Virgin Galactic, a space tourism company, promises that anyone who can afford the US$200,000 fare and pass pre-flight medical exams and a two-day bird course will soon be able to look down on Earth’s majesty from 360,000 feet. One touted benefit: seeing the electric blue glow of our thin, fragile atmosphere will instil an unquenchable desire to protect the planet. But will these starry-eyed “future astronauts” irreparably damage it on the way up?
Not if you ask founder Richard Branson. “In fact,” he claims in a promotional video, “our system will be many thousands of times friendlier to our environment than any previous manned spacecraft.” Indeed, the company claims the carbon footprint of one of its suborbital flights will be less than that of a one-way flight from London to New York. (Supporting evidence was not provided, and interview requests directed to Galactic received no response.)

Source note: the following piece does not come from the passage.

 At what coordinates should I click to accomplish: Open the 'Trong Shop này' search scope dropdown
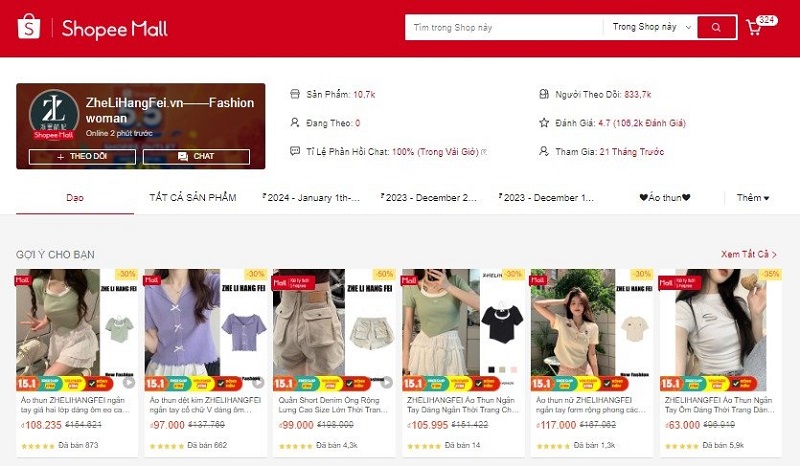pos(648,28)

Three independent atmospheric scientists argue Galactic may be missing the point. In a paper recently published in Geophysical Research Letters, they highlighted something called black carbon — soot, really — that is distinct from carbon dioxide, the gas primarily associated with global warming. Darin Toohey, a professor at the University of Colorado’s atmospheric and oceanic sciences department and one of the paper’s authors, says black carbon absorbs shortwave radiation from the sun, causing the atmosphere to heat up.

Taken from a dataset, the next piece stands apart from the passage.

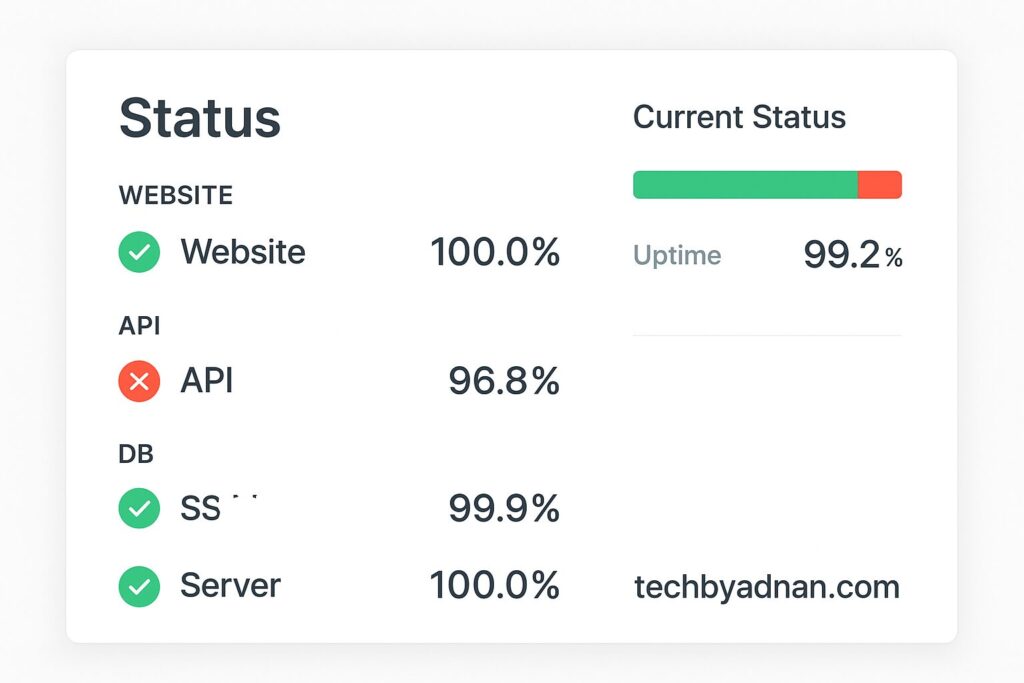This screenshot has height=683, width=1024.
Task: Expand the DB section
Action: 137,453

The problem stems partly from the type of engine Virgin plans to use in SpaceShipTwo. Martin Ross, another of the paper’s authors, who works at the Aerospace Corp. in El Segundo, Calif., explains that hybrid motors favoured by space tourism companies are safer, cheaper to run, and quicker to refuel than the liquid or solid rocket boosters that have dominated rocketry thus far. These characteristics lend well to commercial flight, but one significant trade-off is that they spew black carbon. “Rocket engines in general are very sooty compared to jet engines, and we think these hybrids are the sootiest of all the hydrocarbon-based rocket engines,” Ross says.
Worse than what comes out the tailpipe is where it ends up. As SpaceShipTwo ascends, it will pass through the stratosphere, a narrow atmospheric layer found between 58,000 and 163,000 feet above sea level. Toohey says black carbon released there lingers far longer than it does in the troposphere where airplanes fly — years rather than days.

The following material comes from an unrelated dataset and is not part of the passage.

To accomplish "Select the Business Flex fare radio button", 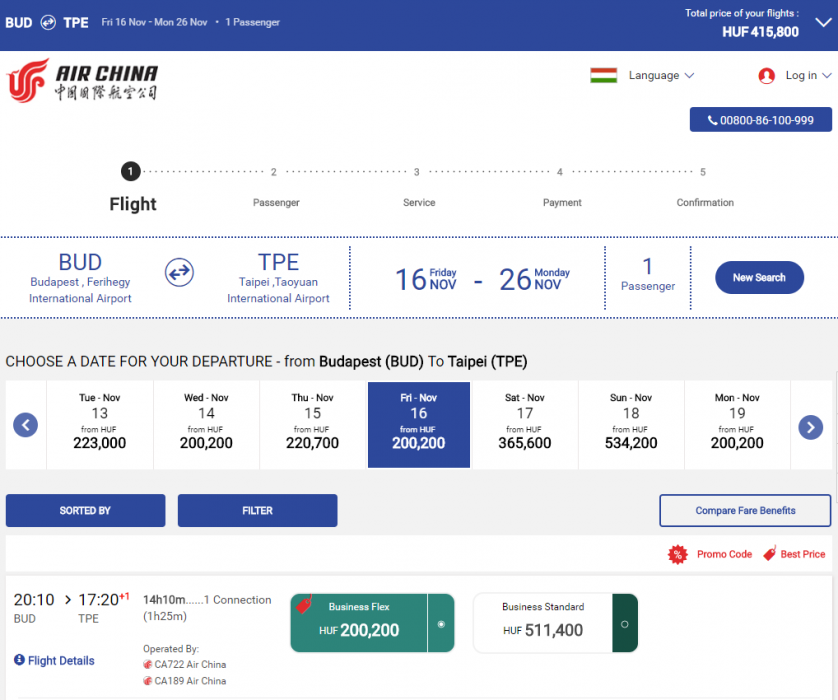I will point(441,624).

Based on stated plans of Galactic and other commercial space startups, the scientists built a model assuming 1,000 launches a year. This “would create a persistent layer of black carbon particles in the northern stratosphere that could cause potentially significant changes in the global atmospheric circulation and distributions of ozone and temperature,” they concluded. The warming impact could be 100,000 times greater than the carbon dioxide emitted by the same spacecraft.
As space transport moves from a state-sponsored activity to a commercial one, Ross and Toohey expect it will eventually become subject to emissions regulations. As for Branson’s remarkable environmental claims, Toohey isn’t buying. “Unless they can steer me toward something that’s published or examined and confirmed,” he declares, “I think it’s a wag.”